Kejadian ini terjadi kira-kira di ujung 1990-an dan di awal 2000-an. Sebuah kisah cinta yang unik, menguras energi, menguji kesetiaan persahabatan, dan tanggung jawab atas nama cinta.
Mahdi dan Mahdan –bukan nama sebenarnya–merupakan dua sahabat yang telah menjalin pertemanan sejak mereka duduk di bangku SD di salah satu kampung di Aceh Timur. Mereka juga satu pengajian di rumah Teungku Balia –bukan nama sebenarnya.
Baca: Usai Cekcok Dengan Istri, Seorang Pengantin Baru di Gayo Lues Ditemukan Tewas
Di luar sekolah dan pengajian, mereka juga bermain bersama. Memancing ikan, keumeukup, bermain layang-layang, bermain perang-perangan, dll, selalu bersama. Mahdi dan Mahdan saling membela. Bila ada yang menganggu Mahdi, maka Mahdan akan turut membela. Demikian juga sebaliknya.
Setelah keduanya lulus SMA, Mahdi berkenalan dengan seorang dara pada sebuah kenduri. Dara tersebut bernama Nurmala –bukan nama sebenarnya. Warga sebuah kecamatan yang berjarak sekitar 30 kilometer dari tempat tinggal kedua lajang tersebut.
Pertemuan malam itu meninggalkan kesan mendalam pada Mahdi dan Mala. Setelah pertemuan malam itu, Nurmala pun mulai sering berkunjung ke rumah makciknya di kampung Mahdi.
Setelah mereka berdua kenal lebih dalam satu sama lain, keduanya pun mengikat janji melanjutkan hubungan ke jenjang lebih serius.
Setiap kali menemui Nurmala, Mahdi selalu mengajak Mahdan. Berkali-kali Mahdan menolak. Dia merasa tidak enak. Tapi Mahdi bersikeras supaya sang teman ikut. Apalagi pacaran di kampung, sangat tidak elok bila sepasang anak manusia duduk berduaan tanpa ditemani orang lain. Rentan fitnah.
Pada suatu hari tibalah pada pembicaraan bahwa Mahdi ingin meminang Nurmala. Gadis berkulit eksotis tersebut sangat bahagia. Apalagi pernyataan itu diutarakan di depan makciknya Nurmala. Perempuan itu setuju. Tapi yang paling penting ayah dan ibu Nurmala harus setuju. Sebagai orang yang mengenal Mahdi dengan baik, makcik Nurmala bersedia membantu membuka komunikasi awal dengan orang tua Nurmala.

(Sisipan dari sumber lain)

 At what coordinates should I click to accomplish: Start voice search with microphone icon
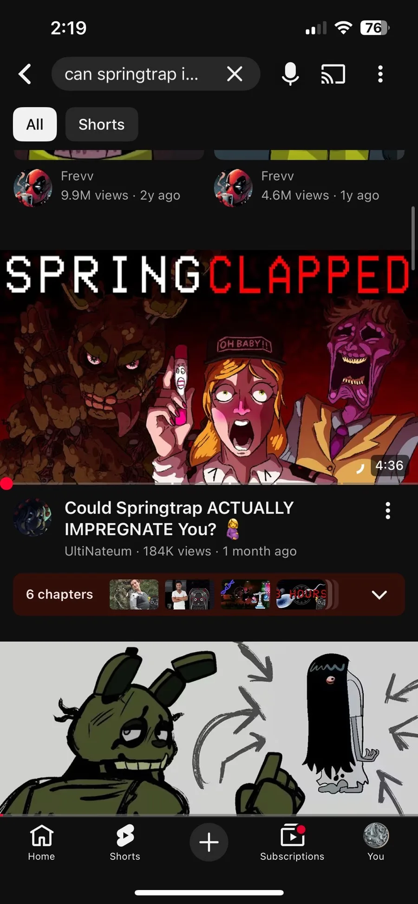290,74
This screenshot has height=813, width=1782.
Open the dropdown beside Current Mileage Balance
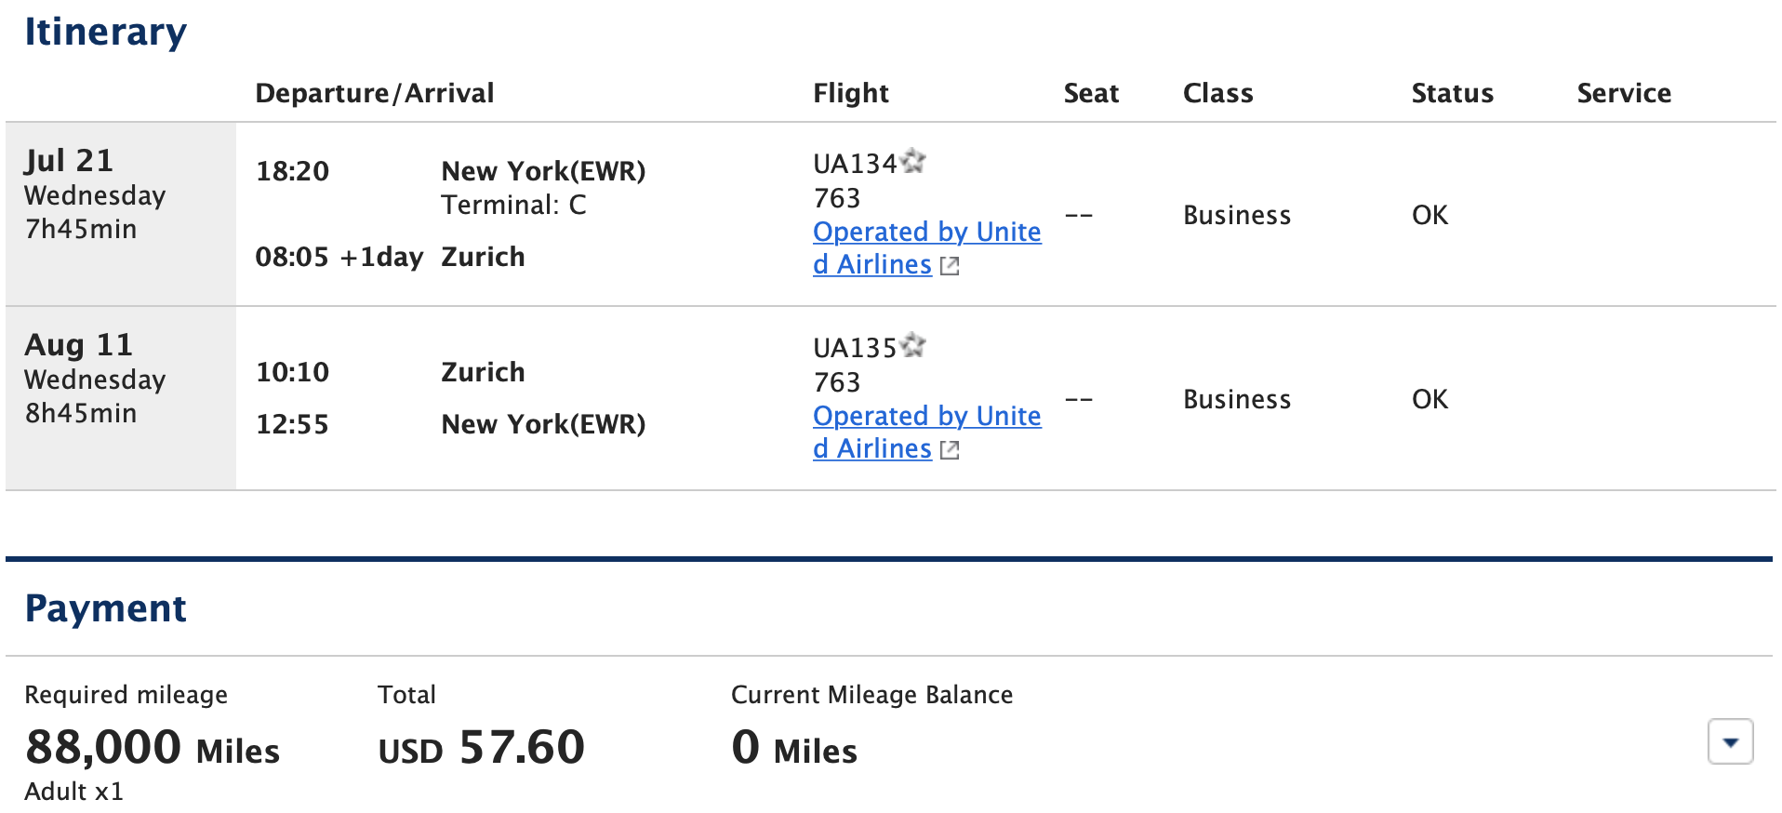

Singkat cerita, pertunangan itu pun berlangsung. Sesuai adat Aceh, Mahdi tidak hadir pada hari pertunangan. Mahdan diberikan kepercayaan sebagai penunjuk jalan, menemani Teungku Imum dan Pak Keuchik. Pada hari itu resmilah Nurmala menjadi calon istri Mahdi. Menjadi calon istri sang kekasih, merupakan kebahagiaan teramat besar baginya.
Setelah Nurmala menjadi calon istri Mahdi, mereka semakin sering berkirim surat. Hingga pada suatu hari Mahdi pun mengirimkan surat, permohonan menemui kedua orangtua Nurmala. Dengan perasaan tak menentu, Nurmala membalas surat itu, yang memberitahukan bahwa orangtuanya menunggu Mahdi pada hari yang telah ditentukan.
Mahdi tidak datang sendiri. Dia membawa serta Mahdan sebagai teman, sekaligus saksi pembicaraan. Kepada kedua orang tua Nurmala, Mahdi mengutarakan meminta restu karena hendak merantau ke Malaysia untuk setahun dua tahun. Kondisi ekonomi di Aceh sedang sangat buruk. Mahdi takut tidak bisa memenuhi janjinya membawakan mahar sesuai kesepakatan antar keluarga.
“Ayah, Mak, Nurmala, Mahdi tahu dengan kepergiaan ini, mungkin jadwal kami menikah akan bergeser. Tapi Mahdi kira lebih baik bergeser, supaya saya mampu membawa pulang bekal yang cukup, demi meminang Dik Nurmala,” katanya dengan lemah lembut.
Kedua orang tua Mala setuju. “Selama niat baikmu itu kamu jalankan, Insyaallah selalu mendapatkan kemudahan,” jawab ayah Nurmala.
***
Setahun setengah Mahdi di perantauan, tersiar kabar bila sang pemuda telah meninggal dunia. Hilang tak tentu rimba setelah dijemput oleh sekelompok pria di kontrakkannya. Kabar tersebut membuat heboh sekecamatan. Keluarga calon istri Mahdi diberitahu. Semua berduka.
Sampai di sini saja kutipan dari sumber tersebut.